Hou Wenyuan as Lu Ziyou
Let's talk about the walking contradiction that is Dr. Lu Ziyou (Hou Wenyuan) - the "Clock-Out King" of Gemu Hospital who somehow still manages to be their secret weapon. This guy runs on a strict "no overtime" policy that would make French labor unions proud, yet he's the first person surgeons beg to assist on tricky cases.
By day, you'll find this 30-something attending physician speed-walking out the door at 5:01 PM sharp with all the determination of someone racing to a Taylor Swift ticket drop. But here's the kicker - his "work smarter, not harder" philosophy actually works. While other residents are drowning in paperwork, Ziyou's over here curing rare disorders between sips of jasmine tea like some medical Sherlock Holmes.
The man's got style rules tighter than his work schedule:
1️⃣ White coat? Crisp.
2️⃣ Surgical mask? Artfully askew.
3️⃣ Stethoscope? Draped like a runway accessory.
But don't let the chill vibes fool you - when ER chaos hits, Dr. Lu transforms into a diagnostic machine. Colleagues whisper that he secretly practices medicine in his sleep (rumor has it he once prescribed the correct antibiotic dosage while sleep-texting).

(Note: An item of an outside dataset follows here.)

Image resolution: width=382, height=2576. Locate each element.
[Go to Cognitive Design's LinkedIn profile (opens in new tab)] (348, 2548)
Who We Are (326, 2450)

Hou Wenyuan plays this enigma with just enough cocky charm to make you root for the guy who breaks every TV doctor stereotype. He's not here for dramatic all-nighters or steamy supply closet hookups - just pure, efficient medical genius served with a side of punctuality.

Yuan Hong as Qin Gui
Let's talk about the human tornado that is Qin Gui (played by Yuan Hong) in Fight for Beauty - because who needs villains when you've got self-sabotaging heroes?
As co-founder of a cutting-edge hospital, this guy's resume screams "successful visionary." His LinkedIn? Flawless. His ability to adult in his personal life? Well... let's just say his emotional IQ makes a burnt toast look sophisticated. Yuan Hong delivers a masterclass in portraying a man who's equal parts magnetic and infuriating - the kind of character you'd side-eye at a dinner party but can't stop watching on screen.
Here's the tea: Qin Gui's "brilliant" decisions at work keep triggering domino effects that would give a chess grandmaster anxiety. Meanwhile, his marriage resembles a Jenga tower during an earthquake. The genius twist? You'll catch yourself screaming "NO DON'T DO IT!" at your TV... right before he does it anyway.
Yuan Hong's performance is all subtle smirks and loaded silences - you'll simultaneously want to give this man a therapy voucher and steal his business strategies. Pro tip: Keep popcorn handy for when his professional swagger collides with his personal dumpster fires.

Dai Lele as Li Qi
Let me introduce you to Fight for Beauty's ultimate moral paradox – Li Qi (played by the brilliant Dai Lele), a hospital administrator who navigates boardrooms like a CEO and ethical dilemmas like a guilt-ridden philosopher. Picture this: She’s the kind of woman who could negotiate a million-dollar MRI deal before breakfast, then spend her lunch break agonizing over whether her hospital’s profit margins are literally costing lives.
Li Qi doesn’t just climb the corporate ladder – she redesigns it with cutthroat strategies sharpened to surgical precision. Need to slash budgets without triggering a staff revolt? She’ll do it with a smile that’s equal parts honey and hydrochloric acid. But here’s the kicker: Her spreadsheets keep getting haunted by that pesky little thing called conscience.
What makes Li Qi so fascinating isn’t her power suits or her talent for crushing rivals (though both are Olympic-level). It’s her daily tightrope walk between Wall Street ruthlessness and Doctors Without Borders idealism. Every decision feels like open-heart surgery – should she follow the money trail or the Hippocratic Oath? The show never serves easy answers, but damn, does it make you rethink that $50 aspirin your insurance refused to cover.
Dai Lele brings razor-sharp nuance to this role, making you root for Li Qi even when you’re side-eyeing her choices. Through her, Fight for Beauty holds up a mirror to healthcare’s ugliest open secret: the operating table where patient care and corporate profits battle to the death.